In March 2021, the state Senate of Alabama voted to criminalize the treatment of transgender youth with puberty blockers, hormone therapy, or surgery. Sponsored by Republican Senator Shay Shelnutt, the measure, dubbed the Vulnerable Child Compassion and Protection Act, got approved by a 23-4 majority vote in the Senate. The state House of Representatives has already approved a companion bill.
These two bills would make it a crime for medical professionals to treat transgender kids under 19 with gender-affirming care. Violators could face a $15,000 fine or up to a 10-year prison sentence.
The bill also requires school staff to "out" transgender students to their parents regardless of whether or not they are ready to do so.
"Children aren't mature enough to make these decisions on surgeries and drugs," said Shelnutt to the Associated Press, "The whole point is to protect kids."
Similar measures have been considered across the country; however, Alabama would be the first state to pass such a bill. Parents and members of the transgender community, along with medical experts, have opposed the bills saying it is dangerous and that lawmakers do not understand the already tricky process to receive gender-affirming care.
According to the Alabama Chapter of the American Academy of Pediatrics, the bill could also unintentionally outlaw routine infant circumcisions.
Executive Director Linda Lee said that members became concerned about the language regarding "removing any healthy or non-diseased body part or tissue" under a list of prohibited treatments. Lee added that the bill was changed, but "it still doesn't fix the problem of the confusing language" for doctors who perform circumcision to remove the foreskin from the penis. The amendment drafted by officials from the chapter was not adopted.
The American Academy of Pediatrics opposes bills regulating the medical care of transgender youth. Academy President Dr. Lee Savio released a statement on the issue in March:
"Several state legislatures have introduced bills that would prohibit gender-affirming care for gender-diverse and transgender youth and forbid transgender youth from participating on sports teams according to their gender identity," he said, "These bills are dangerous. If left unchallenged, there will be transgender teens in certain zip codes who will be unable to access basic medical care, and pediatricians in certain zip codes who would be criminalized for providing medical care."
A section of the bill would prohibit a list of treatments if performed to "alter the appearance of or affirm the minor's perception of his or her sex." Doctors typically perform circumcisions within the first ten days after birth.

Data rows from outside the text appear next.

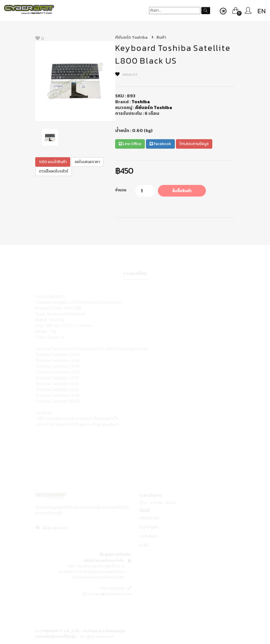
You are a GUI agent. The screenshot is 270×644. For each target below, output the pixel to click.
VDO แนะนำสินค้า (53, 162)
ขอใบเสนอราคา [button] (87, 162)
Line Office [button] (130, 144)
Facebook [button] (160, 144)
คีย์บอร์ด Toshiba (134, 38)
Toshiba (141, 102)
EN (261, 11)
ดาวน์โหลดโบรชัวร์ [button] (54, 171)
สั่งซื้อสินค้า (182, 191)
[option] (75, 82)
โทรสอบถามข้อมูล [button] (194, 144)
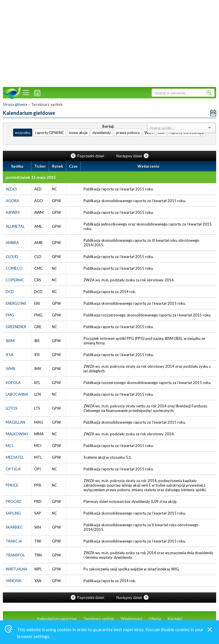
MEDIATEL (15, 457)
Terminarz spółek (99, 618)
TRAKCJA (14, 541)
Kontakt (175, 618)
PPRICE (12, 485)
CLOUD (12, 257)
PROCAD (13, 501)
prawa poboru (128, 133)
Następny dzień (132, 156)
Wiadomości (131, 618)
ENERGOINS (16, 303)
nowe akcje (78, 133)
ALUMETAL (15, 226)
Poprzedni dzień (88, 156)
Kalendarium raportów (57, 618)
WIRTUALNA (17, 569)
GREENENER (16, 327)
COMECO (14, 268)
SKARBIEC (14, 527)
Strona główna (15, 104)
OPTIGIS (13, 469)
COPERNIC (15, 280)
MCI (9, 446)
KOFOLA (13, 383)
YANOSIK (13, 581)
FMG (10, 315)
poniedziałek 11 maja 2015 (31, 177)
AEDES (11, 189)
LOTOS (11, 408)
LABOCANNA (17, 394)
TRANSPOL (15, 555)
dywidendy (102, 133)
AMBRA (12, 243)
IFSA (9, 355)
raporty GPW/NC (50, 133)
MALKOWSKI (17, 434)
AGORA (12, 201)
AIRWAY (13, 212)
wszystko (23, 133)
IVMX (10, 369)
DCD (10, 292)
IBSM (10, 341)
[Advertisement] (110, 43)
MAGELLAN (15, 422)
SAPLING (13, 513)
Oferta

Although widely practiced in the United States, the procedure changes the appearance of a child's genitals. The author of the bill, Senator Shelnutt, could not be reached for comment.
The American Academy of Pediatrics said that the benefits of circumcisions outweigh the risks. Routine circumcision is practiced in some communities for religious and cultural reasons.
Executive Director of Chabad of Alabama, Rabbi Yossi Friedman, said that ritual circumcision is one of the oldest Jewish traditions. It celebrates new life and is held when a child is circumcised on the eighth day after birth. These circumcisions are similar to medical ones but are performed by trained Jewish practitioners.
When asked what would happen if the law was passed, Friedman said that if it were interpreted to include circumcision, it would likely be challenged as an infringement on religious liberty.
He also added, "I'm going to go jail. That's what's going to happen. Because I'm not going to stop practicing my Judaism."
Friedman said that people supporting the law should think about the possible consequences, including those that would unintentionally prevent parents from raising children within their faith traditions. "The very people who support this law in most cases would be very hesitant to come along and have the government tell us what to do as parents and how we raise our children."
According to him, concerns about the medical treatment of transgender youth should be addressed outside the legal system. "Every time a law is passed, every time the government takes a step, there are unintended consequences."